For each shipment, we calculate the volume weight and compare it with the actual weight in kilograms. We make this calculation using an industry-wide formula. With air freight, 1 cbm (cubic metre) equals 167 kg. With sea freight (LCL) 1 cbm is equal to a maximum of 1000 kg, while with road transport 1 cbm is equal to 333 kg. The highest weight (volume or actual) is charged.
- Air freight: 1 cbm = 167 kg (volume ratio is 1:6)
- Road transport: 1 cbm = 333 kg (volume ratio 1:3)
- Sea freight: 1 cbm = 1,000 kg (volume ratio is 1:1)
We calculate the final shipping costs based on the higher of the two 'weights': this is the 'chargeable weight'. If goods take up 'too much' space (e.g. large, bulky products), we therefore calculate with the volume weight in most cases.
How to calculate volume weight?
To calculate the volume weight, first determine the volume: length x width x height (in centimetres). Then divide this number by one of the following factors:
- Air freight: 6,000
- Road transport: 3,000
- Sea transport: 1,000
What about load meters in road transport?
In road transport, the calculation is often made in loading metres. 1 loading metre is equal to 1 linear metre of loading space in the lorry. This is often used as a unit of calculation for goods that cannot be stacked or which cannot be stacked. In this way, the trucker compensates, as it were, for lost space. Usually 1 loading metre corresponds to 1,750 kg. When using pallets, you can also convert to load metres: 1 euro pallet (80×120 cm) is 0.4 load metres and 1 block pallet (100×120 cm) is 0.5 load metres.
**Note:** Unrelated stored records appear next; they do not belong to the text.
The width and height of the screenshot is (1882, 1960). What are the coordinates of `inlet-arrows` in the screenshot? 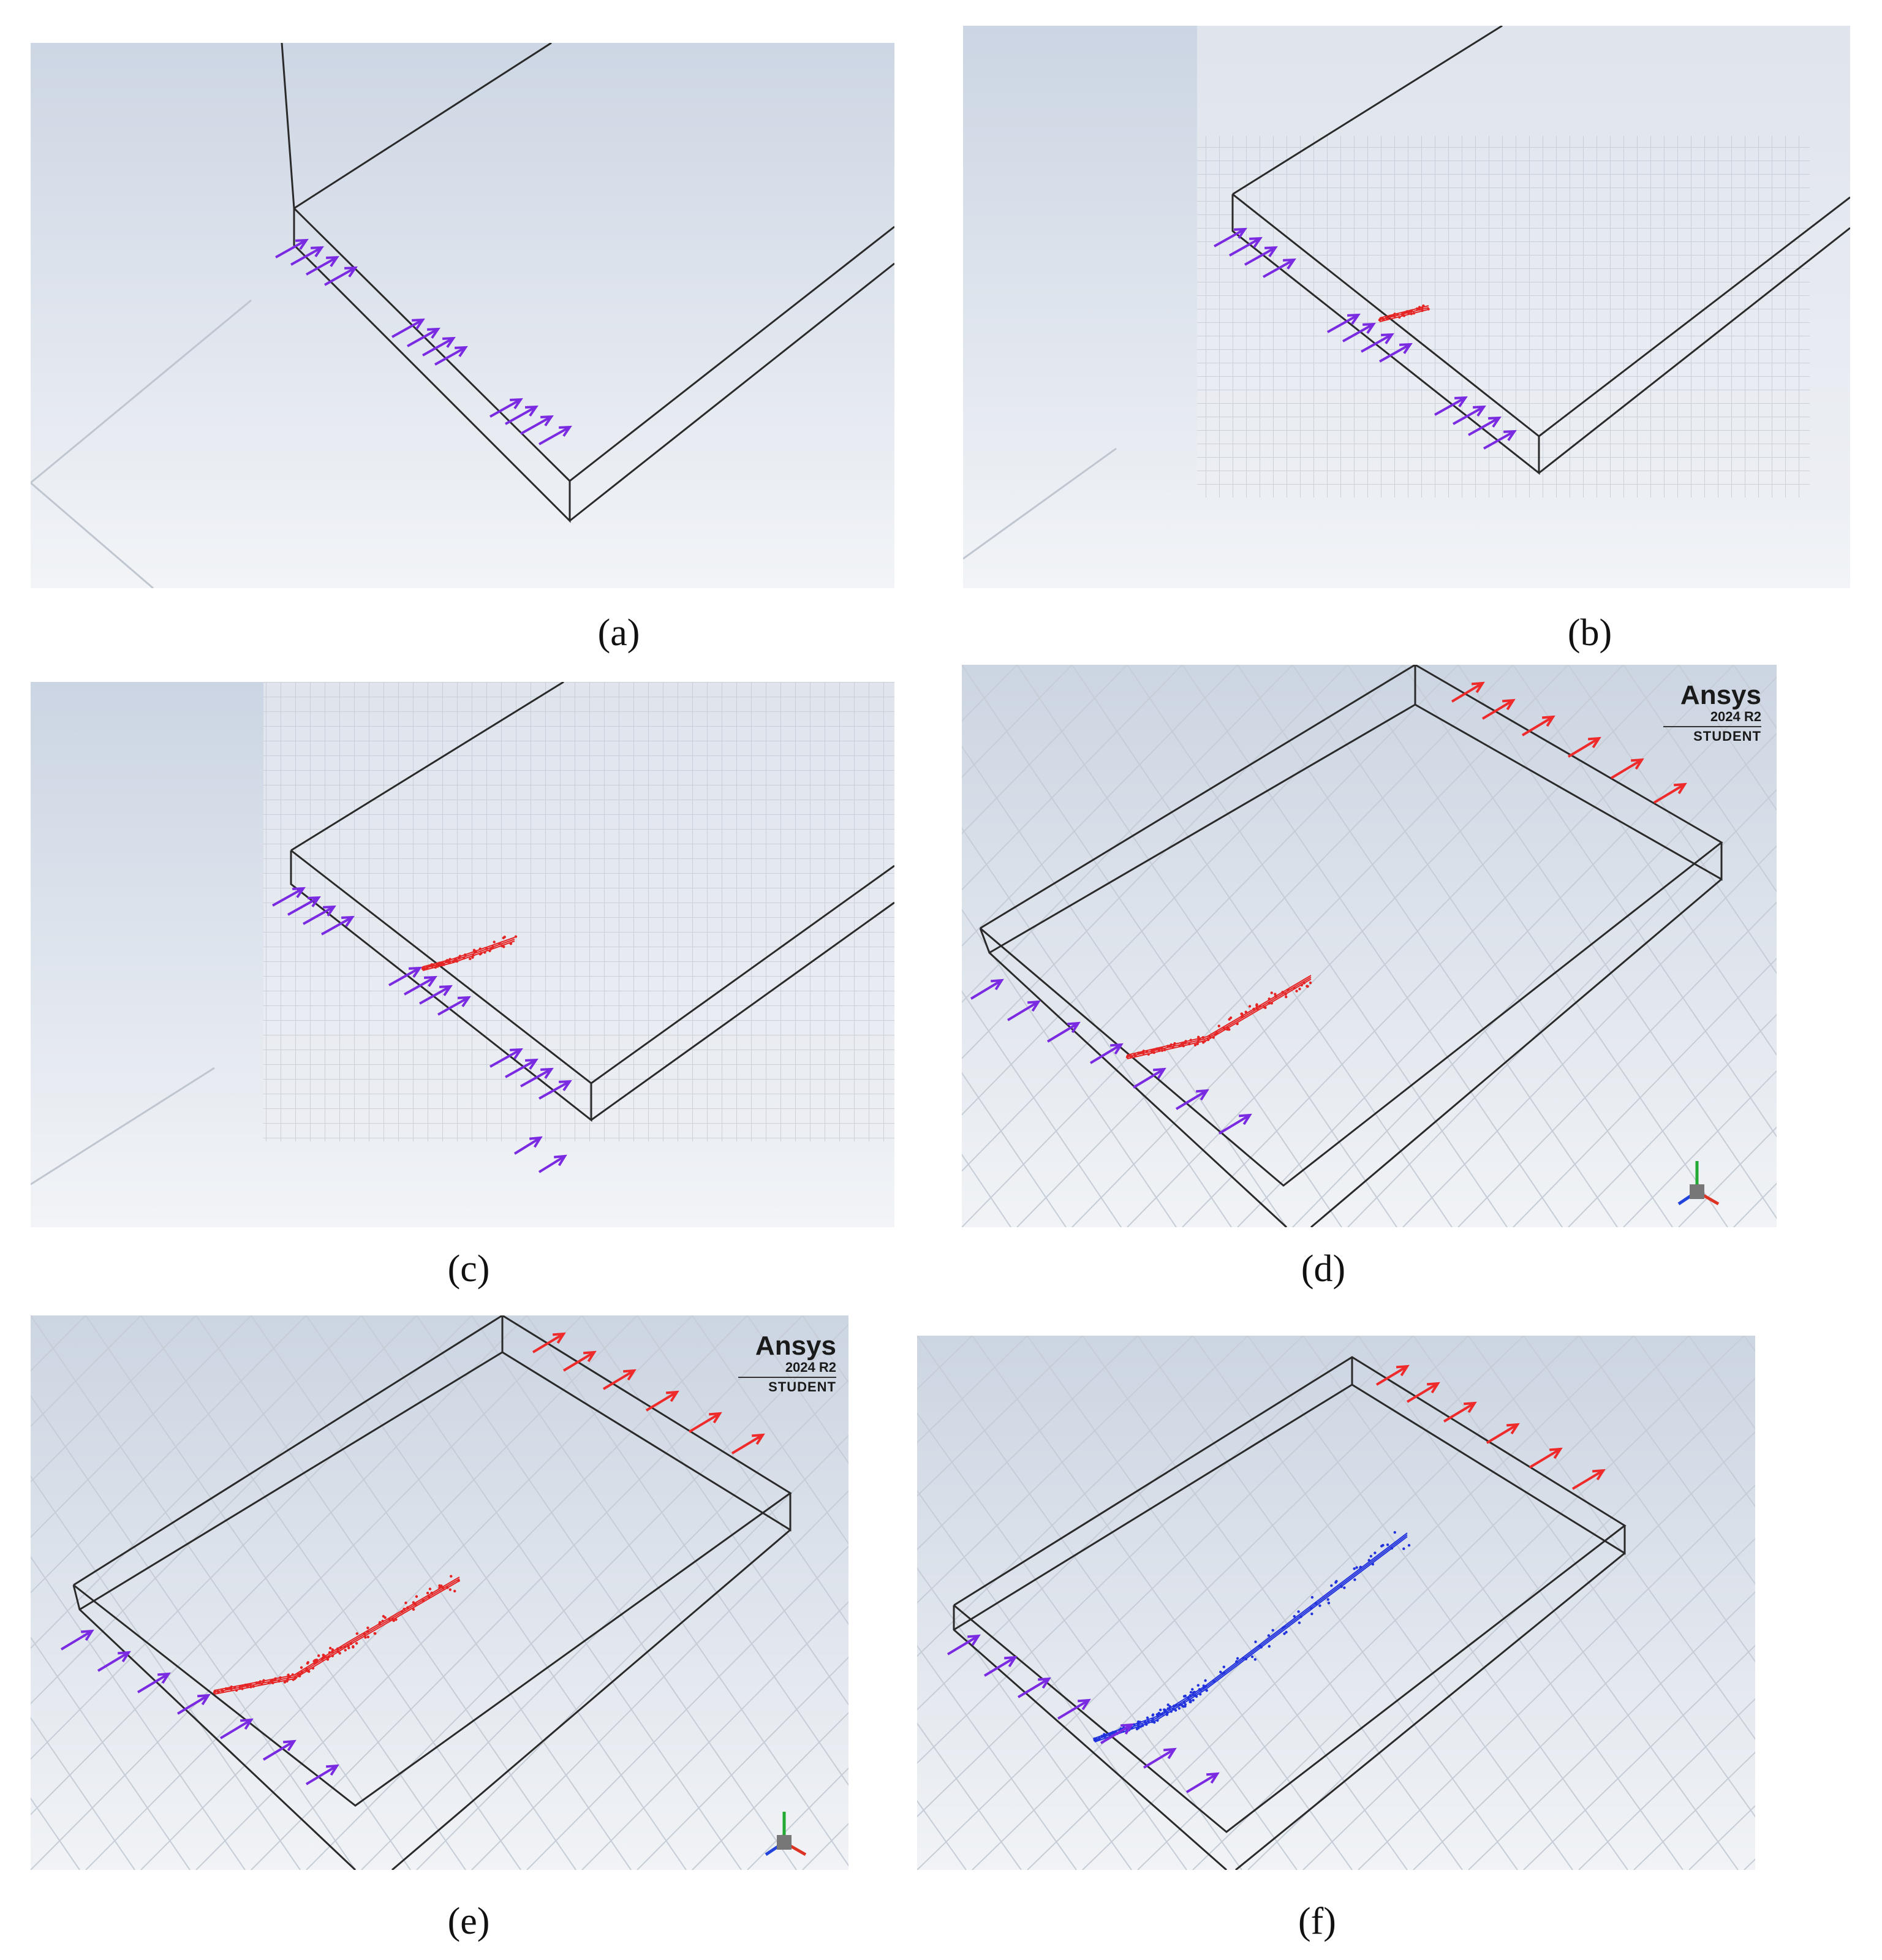 It's located at (422, 1030).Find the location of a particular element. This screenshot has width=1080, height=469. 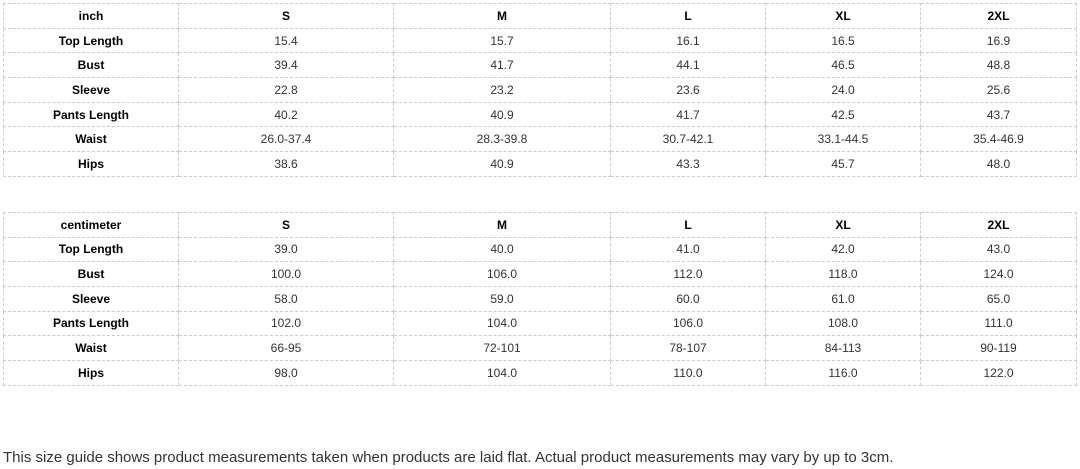

measurement-value-cell: 118.0 is located at coordinates (843, 274).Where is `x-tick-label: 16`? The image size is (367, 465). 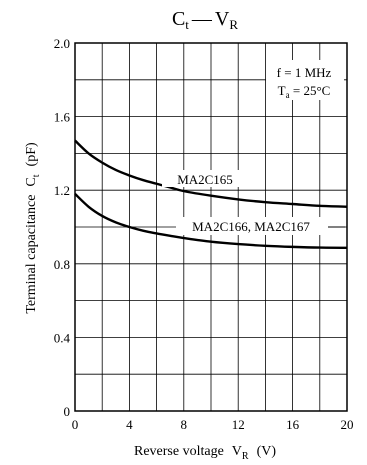
x-tick-label: 16 is located at coordinates (293, 424).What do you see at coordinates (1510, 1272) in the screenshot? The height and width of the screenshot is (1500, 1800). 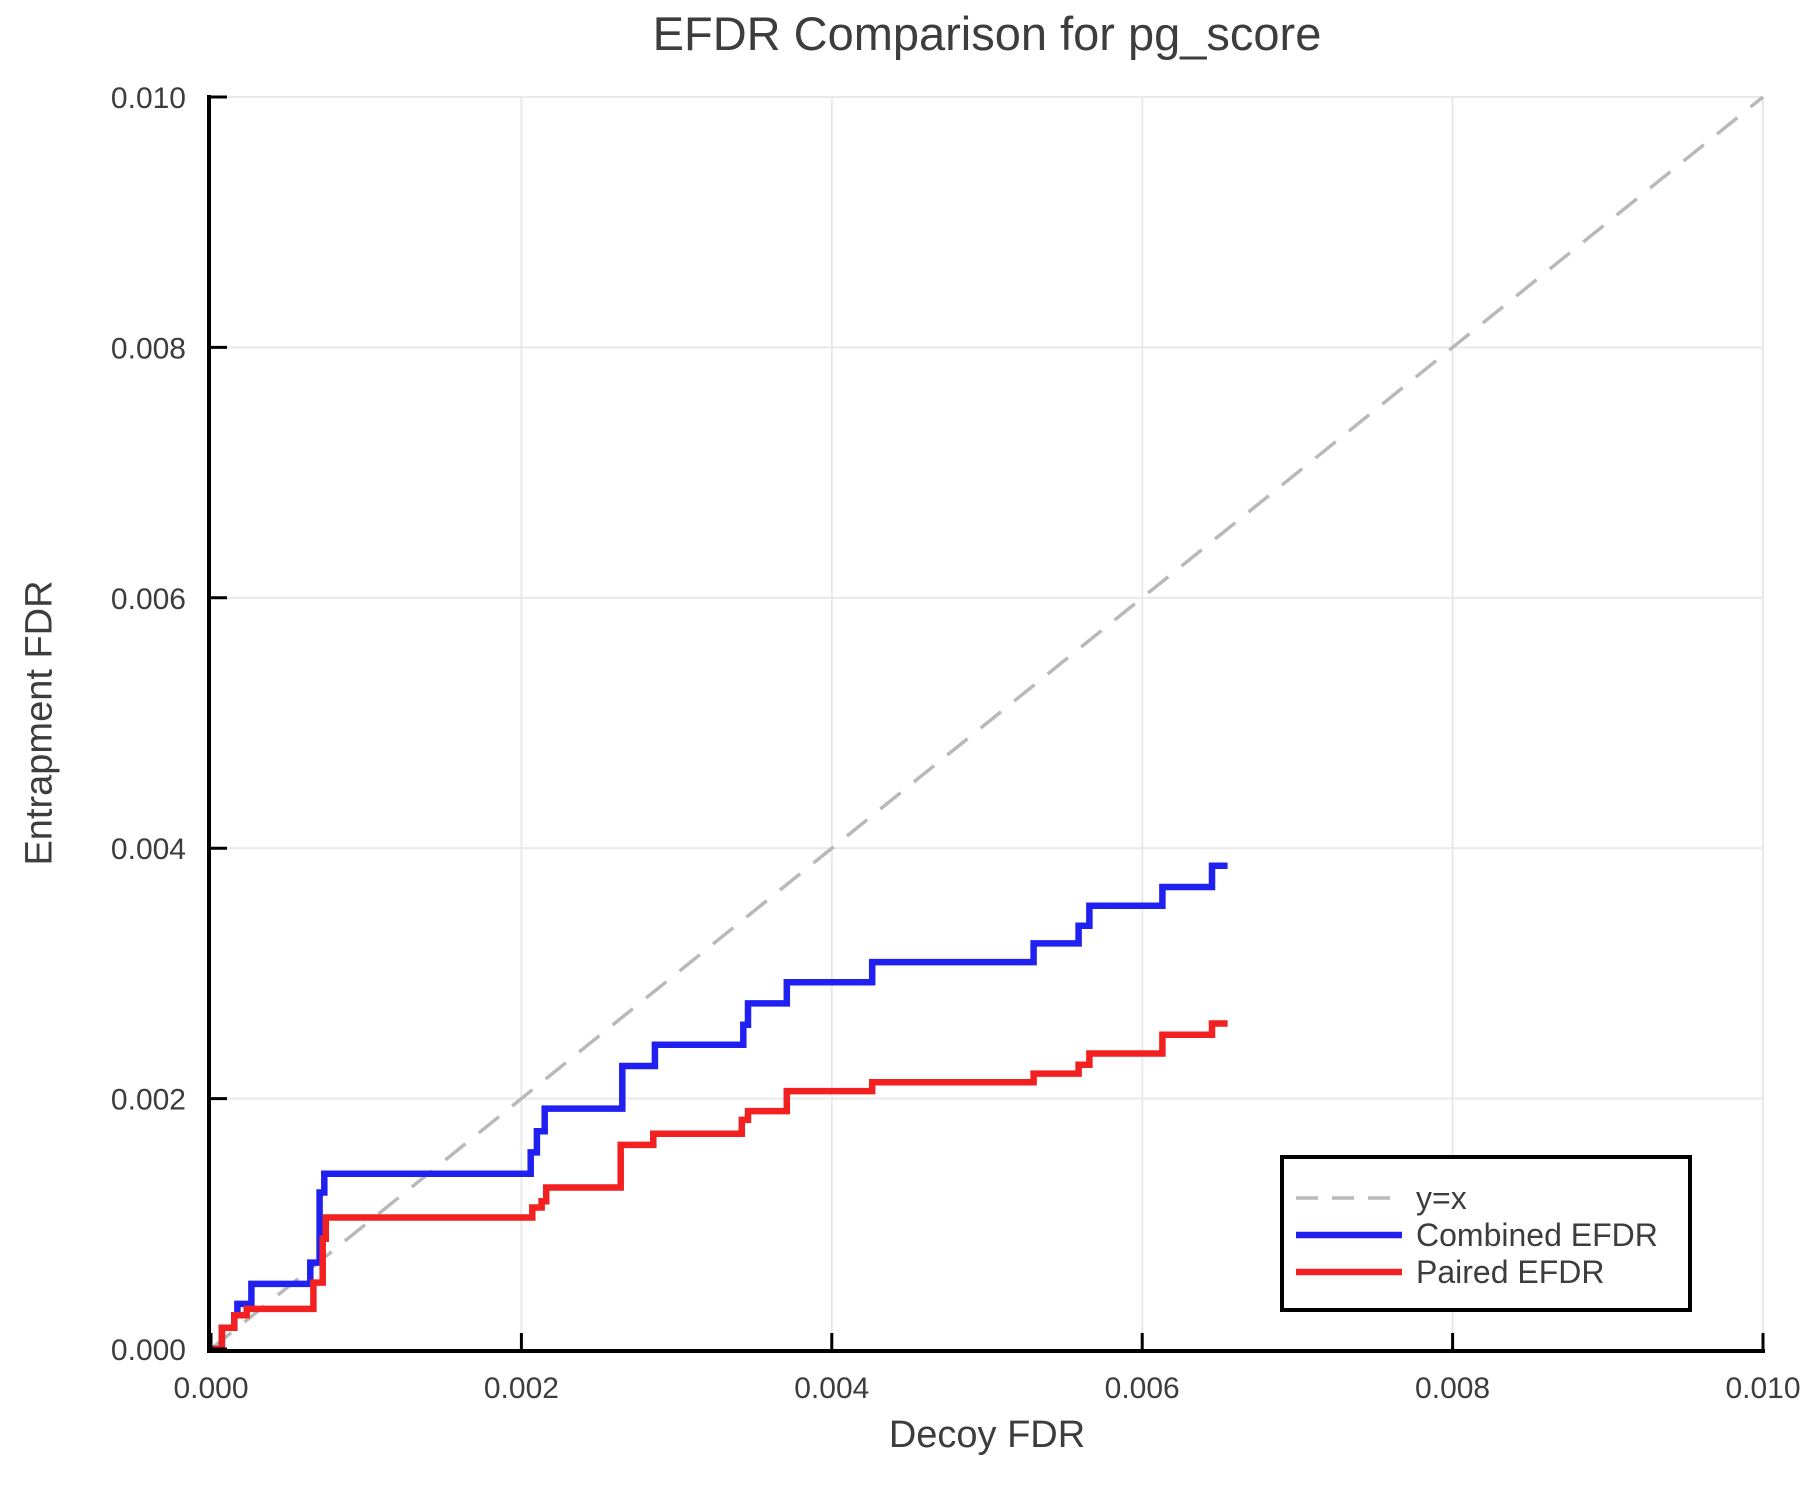 I see `legend-label: Paired EFDR` at bounding box center [1510, 1272].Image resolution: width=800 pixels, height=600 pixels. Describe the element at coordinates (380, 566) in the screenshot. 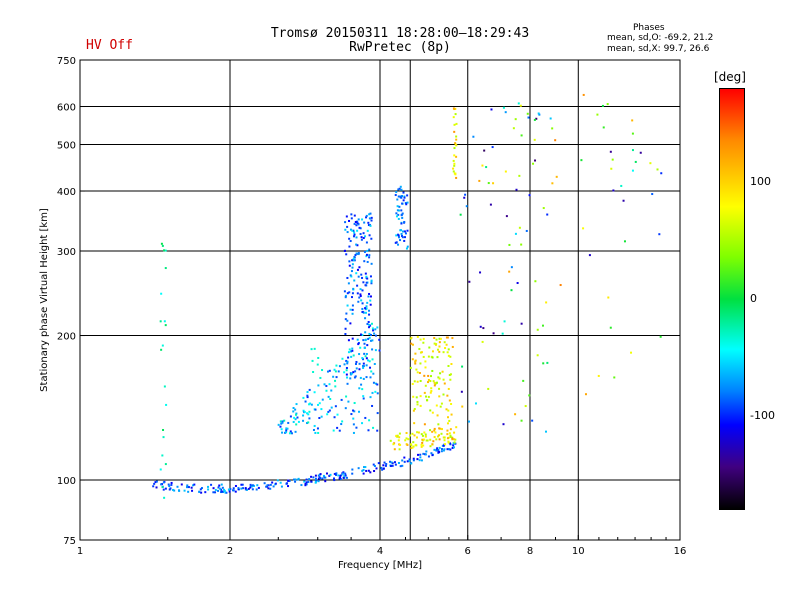

I see `x-axis-label: Frequency [MHz]` at that location.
What is meant by size/weight in sea freight?
With sea freight, you can opt for a full container, but also for a so-called LCL shipment. In that case we load several LCL shipments from different owners into 1 container. In this case you pay for the space used in the container. Here we calculate with the Size/Weight (M/W) method: per cubic meter ('size') or per ton ('weight'). So actually the same as the loading weight, but with a different name.